Chelsea Corners was an apartment complex built in 1931 at 15th Street and 16th Street, in Chelsea, Manhattan. It is currently a co-op. The first building was completed at 200 West 16th Street in May 1931. The development, planned for completion in fall 1931, was only partially finished due to the Great Depression.

The projected cost was $50,000,000. Chelsea Corners was a portion of an undertaking by Henry Mandel to rebuild 7th Avenue, just below 23rd Street, with a number of tall apartment buildings. The edifices are made of variegated orange brick and were designed by Farrar & Watmough, who were also responsible for the design of Mandel's London Terrace and Parc Vendome.

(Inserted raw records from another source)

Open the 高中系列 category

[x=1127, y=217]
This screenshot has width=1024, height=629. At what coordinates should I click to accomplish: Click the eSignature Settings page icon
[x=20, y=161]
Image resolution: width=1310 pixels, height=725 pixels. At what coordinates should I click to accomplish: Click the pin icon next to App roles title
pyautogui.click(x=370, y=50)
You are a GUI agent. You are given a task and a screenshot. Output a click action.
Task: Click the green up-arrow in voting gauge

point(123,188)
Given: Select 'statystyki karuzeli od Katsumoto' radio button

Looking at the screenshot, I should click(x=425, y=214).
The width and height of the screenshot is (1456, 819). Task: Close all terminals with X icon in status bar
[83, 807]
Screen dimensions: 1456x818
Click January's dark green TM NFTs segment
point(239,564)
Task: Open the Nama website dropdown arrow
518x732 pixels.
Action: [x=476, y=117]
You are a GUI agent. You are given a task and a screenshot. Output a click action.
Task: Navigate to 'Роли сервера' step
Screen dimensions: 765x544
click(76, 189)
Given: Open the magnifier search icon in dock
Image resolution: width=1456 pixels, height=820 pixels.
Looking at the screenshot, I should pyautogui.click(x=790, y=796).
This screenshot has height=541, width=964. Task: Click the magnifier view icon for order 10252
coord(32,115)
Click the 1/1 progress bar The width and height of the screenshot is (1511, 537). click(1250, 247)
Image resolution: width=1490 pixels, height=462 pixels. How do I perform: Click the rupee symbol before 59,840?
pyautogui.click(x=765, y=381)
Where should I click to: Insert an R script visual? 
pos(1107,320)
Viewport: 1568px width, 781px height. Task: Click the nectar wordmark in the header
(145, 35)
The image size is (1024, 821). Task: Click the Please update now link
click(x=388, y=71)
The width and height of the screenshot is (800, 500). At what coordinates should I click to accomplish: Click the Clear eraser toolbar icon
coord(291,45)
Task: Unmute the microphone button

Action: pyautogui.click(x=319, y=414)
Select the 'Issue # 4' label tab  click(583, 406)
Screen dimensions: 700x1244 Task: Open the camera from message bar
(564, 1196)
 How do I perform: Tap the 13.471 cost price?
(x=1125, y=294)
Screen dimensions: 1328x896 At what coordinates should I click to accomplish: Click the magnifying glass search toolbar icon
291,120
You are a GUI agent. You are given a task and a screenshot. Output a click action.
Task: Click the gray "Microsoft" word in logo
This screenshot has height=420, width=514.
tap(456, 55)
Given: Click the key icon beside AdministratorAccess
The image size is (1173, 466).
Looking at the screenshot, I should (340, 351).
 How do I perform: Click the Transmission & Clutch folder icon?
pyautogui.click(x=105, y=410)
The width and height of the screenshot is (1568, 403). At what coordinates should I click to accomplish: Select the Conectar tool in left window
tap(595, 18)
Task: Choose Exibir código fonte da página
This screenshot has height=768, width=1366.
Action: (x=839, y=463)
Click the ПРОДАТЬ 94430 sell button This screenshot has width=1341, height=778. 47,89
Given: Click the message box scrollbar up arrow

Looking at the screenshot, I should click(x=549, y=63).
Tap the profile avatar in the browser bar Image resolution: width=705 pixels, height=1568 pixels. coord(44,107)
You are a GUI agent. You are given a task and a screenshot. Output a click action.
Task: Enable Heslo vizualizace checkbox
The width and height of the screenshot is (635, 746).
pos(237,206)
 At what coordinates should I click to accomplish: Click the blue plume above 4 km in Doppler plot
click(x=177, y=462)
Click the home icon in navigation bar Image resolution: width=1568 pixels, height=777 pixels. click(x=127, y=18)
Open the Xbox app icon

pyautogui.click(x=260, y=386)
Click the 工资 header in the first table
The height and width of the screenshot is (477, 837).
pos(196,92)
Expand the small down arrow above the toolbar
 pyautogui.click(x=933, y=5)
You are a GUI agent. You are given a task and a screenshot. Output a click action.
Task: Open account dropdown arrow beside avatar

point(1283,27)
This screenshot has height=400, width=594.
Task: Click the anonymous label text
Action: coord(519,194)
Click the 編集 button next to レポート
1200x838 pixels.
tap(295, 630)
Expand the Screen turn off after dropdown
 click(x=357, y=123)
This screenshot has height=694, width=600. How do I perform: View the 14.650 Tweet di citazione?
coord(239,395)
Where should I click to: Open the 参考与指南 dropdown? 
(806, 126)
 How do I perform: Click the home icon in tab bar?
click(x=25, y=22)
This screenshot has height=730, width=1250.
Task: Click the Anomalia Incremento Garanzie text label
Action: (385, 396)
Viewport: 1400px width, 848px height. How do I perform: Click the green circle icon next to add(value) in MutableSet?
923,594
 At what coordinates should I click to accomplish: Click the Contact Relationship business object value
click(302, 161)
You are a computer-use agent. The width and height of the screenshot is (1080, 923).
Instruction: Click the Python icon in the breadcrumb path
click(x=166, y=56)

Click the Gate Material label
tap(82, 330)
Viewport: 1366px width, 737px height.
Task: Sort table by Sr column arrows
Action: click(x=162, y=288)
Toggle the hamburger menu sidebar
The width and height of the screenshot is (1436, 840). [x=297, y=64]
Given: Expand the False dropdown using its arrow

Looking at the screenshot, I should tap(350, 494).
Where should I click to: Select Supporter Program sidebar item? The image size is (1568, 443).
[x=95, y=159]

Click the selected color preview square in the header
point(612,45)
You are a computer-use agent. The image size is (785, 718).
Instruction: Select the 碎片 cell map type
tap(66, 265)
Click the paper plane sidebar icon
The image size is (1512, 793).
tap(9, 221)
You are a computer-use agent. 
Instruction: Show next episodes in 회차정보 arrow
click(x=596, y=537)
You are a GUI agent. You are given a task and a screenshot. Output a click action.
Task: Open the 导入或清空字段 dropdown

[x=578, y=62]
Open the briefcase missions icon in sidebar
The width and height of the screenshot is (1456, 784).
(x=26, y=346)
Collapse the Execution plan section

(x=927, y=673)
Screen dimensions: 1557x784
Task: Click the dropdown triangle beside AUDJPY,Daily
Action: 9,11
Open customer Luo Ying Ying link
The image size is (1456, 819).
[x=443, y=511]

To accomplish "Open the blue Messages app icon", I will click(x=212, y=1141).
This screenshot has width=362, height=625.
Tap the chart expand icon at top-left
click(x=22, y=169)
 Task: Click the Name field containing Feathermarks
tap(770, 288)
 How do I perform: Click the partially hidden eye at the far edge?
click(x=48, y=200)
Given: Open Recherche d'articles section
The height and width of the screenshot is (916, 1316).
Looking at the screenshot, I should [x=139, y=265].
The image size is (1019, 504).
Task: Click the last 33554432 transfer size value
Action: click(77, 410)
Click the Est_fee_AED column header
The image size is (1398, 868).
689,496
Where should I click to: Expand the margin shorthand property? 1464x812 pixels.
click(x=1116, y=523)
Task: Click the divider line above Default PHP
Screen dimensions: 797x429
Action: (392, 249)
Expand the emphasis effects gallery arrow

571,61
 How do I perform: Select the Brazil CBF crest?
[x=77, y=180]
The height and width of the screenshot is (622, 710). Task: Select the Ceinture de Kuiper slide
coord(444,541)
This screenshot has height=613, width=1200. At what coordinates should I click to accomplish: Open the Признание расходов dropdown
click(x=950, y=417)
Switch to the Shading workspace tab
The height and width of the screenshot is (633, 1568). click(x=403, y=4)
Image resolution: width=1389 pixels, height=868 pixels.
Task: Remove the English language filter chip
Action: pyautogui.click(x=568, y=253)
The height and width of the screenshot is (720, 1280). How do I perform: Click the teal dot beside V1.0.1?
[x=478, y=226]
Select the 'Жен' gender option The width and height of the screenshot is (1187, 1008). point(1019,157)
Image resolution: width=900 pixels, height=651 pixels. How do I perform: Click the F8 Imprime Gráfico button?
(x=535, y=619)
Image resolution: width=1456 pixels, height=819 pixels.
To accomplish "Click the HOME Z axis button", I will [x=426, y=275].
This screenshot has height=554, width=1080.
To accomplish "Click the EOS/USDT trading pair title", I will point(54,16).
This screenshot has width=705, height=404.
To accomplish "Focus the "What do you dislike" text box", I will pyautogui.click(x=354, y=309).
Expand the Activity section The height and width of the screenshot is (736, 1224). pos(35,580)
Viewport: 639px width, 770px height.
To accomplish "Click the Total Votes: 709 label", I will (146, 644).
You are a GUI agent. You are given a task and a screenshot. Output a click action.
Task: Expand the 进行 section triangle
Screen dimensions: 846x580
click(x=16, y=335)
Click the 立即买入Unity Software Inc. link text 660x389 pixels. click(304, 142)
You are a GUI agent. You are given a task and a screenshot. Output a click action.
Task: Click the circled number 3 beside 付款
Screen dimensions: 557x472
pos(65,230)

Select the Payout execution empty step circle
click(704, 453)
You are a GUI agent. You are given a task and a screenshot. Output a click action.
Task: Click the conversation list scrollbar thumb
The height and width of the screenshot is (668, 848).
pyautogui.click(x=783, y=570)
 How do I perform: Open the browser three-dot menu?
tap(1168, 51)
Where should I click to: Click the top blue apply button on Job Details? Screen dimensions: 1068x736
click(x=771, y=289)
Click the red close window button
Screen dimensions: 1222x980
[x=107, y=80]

==Unfinished development and bankruptcy==

In 1927 Mandel began to purchase large corners on 7th Avenue, to the north of 14th Street. The buyer was then forty-three years of age. Earlier he built tenements with his father, Samuel. The elder Mandel brought his family to New York City from Ukraine during the 1880s.

Mandel's intent was to construct smaller, efficient apartments, for white collar employees who would eschew a prestigious neighborhood for one which would provide the ease of transit to and from work. When completed the apartments were to have numbered approximately 4,000.
The Henry Mandel Companies leased the four edifices which were entirely finished.

Mandel filed for bankruptcy in 1932. At the time he possessed assets of $380,000 and liabilities of $14 million. The four finished buildings of Chelsea Corners passed into separate ownership. Mandel went to prison for several months in 1933 for nonpayment of $19,000 in alimony to his ex-wife, Bertha. He died in 1942 after having built a two-story theatre and nightclub at 79th Street and Madison Avenue.

==Interior design & recent history==

The lobbies of the apartment structures at 200 West 15th Street and 200 West 16th Street possess fine
vaulted ceilings and tile decoration, in polychrome. The one located at 161 West 16th Street received an art deco makeover in 1989. By 2004 steel casement windows, with common one-over-one aluminum windows, had replaced the more vigorous impression which Farrar & Watmough sought to impart, in three of the four structures. However the edifice at 201 West 16th Street received replicas of the original steel casement windows in 2004.

In the 1980s Barneys New York moved into the first four floors on the 7th Avenue side of the former apartment at 161 West 16th Street. In 2004 this space was occupied by Loehmann's. Barneys closed the window openings but left the original steel casement windows intact.

Chelsea Corners' structures were given a fresh paint job in 2004.